Despite the visible increase in the balance on a bank statement, the “real value” of that money is eroding because the interest rates offered by financial institutions have fallen significantly below the rate of inflation. When the real interest rate turns negative, the cost of living rises faster than the wealth accumulated through savings, effectively meaning that depositors are losing value every day.
To understand how this loss occurs, one must look at the gap between deposit rates and consumer price inflation. In Baisakh 2081 (mid-May 2024), commercial banks offered an average deposit rate of approximately 3.35 percent, while the annual point-to-point inflation stood at a much higher 5.07 percent.
For instance, if a citizen deposits Rs 100,000 today, they would receive Rs 103,400 after one year at current average rates. However, based on the current inflation rate, a basket of goods that costs Rs 100,000 today would cost roughly Rs 105,700 in a year. Consequently, even after adding the interest earned, the depositor would still fall short of the amount needed to purchase the same goods, illustrating how negative real interest rates weaken the value of money.
This trend has persisted despite the Nepal Rastra Bank’s (NRB) repeated commitments to maintain positive real interest rates in its annual monetary policies. The central bank has traditionally stated that its policy rates are decided based on the gap between projected inflation and foreign exchange reserves, with a focus on ensuring that depositors are not penalized by rising prices.
In the current fiscal year, the NRB even adopted a more flexible monetary policy to stimulate general demand and reduce the government’s internal debt servicing costs. However, critics argue that the central bank has prioritized lowering the cost of borrowing for the government and the private sector over the interests of savers, leading to a practical failure in keeping interest rates above inflation.
The banking system is currently grappling with a massive surplus of liquidity, which has prompted banks to aggressively slash deposit rates. Simultaneously, external factors such as conflicts in the Middle East have driven up global costs, which eventually impact the Nepali kitchen.

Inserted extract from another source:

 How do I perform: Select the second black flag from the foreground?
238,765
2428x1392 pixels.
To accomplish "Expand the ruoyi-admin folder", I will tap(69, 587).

Data shows that for several months, the weighted average interest rate on deposits has remained below the annual point-to-point inflation. Even fixed deposit rates, which are typically used as long-term investment tools by common citizens, have fallen. Most banks are now offering maximum individual fixed deposit rates below 5 per cent, while regular savings rates languish between 2.75 per cent and 3 per cent, far below the recorded consumer inflation of over 5 per cent.
Financial experts warn that a prolonged period of negative real interest rates poses a significant risk to the broader economy. For a developing nation like Nepal, which requires massive domestic savings to fund infrastructure projects, a decline in the incentive to save can be devastating.
When the “real” return on savings is negative, there is a heightened risk of capital flight. Since the Nepali Rupee is easily convertible with the Indian Rupee and domestic investment sectors like real estate and the stock market are currently sluggish, individuals with significant capital may seek to move their money to markets where returns are more competitive, further draining the national economy.
Ultimately, the current economic climate is creating a paradox where, despite record-high remittance inflows, capital remains inactive or is losing its value within the formal banking channel. For many citizens, especially those who rely on interest income for their daily livelihoods, the current rates are insufficient to meet the rising costs of necessities. If the central bank does not intervene to align interest rates with the actual cost of living, the erosion of domestic savings will not only affect individual households but could also undermine the long-term stability and investment capacity of the nation.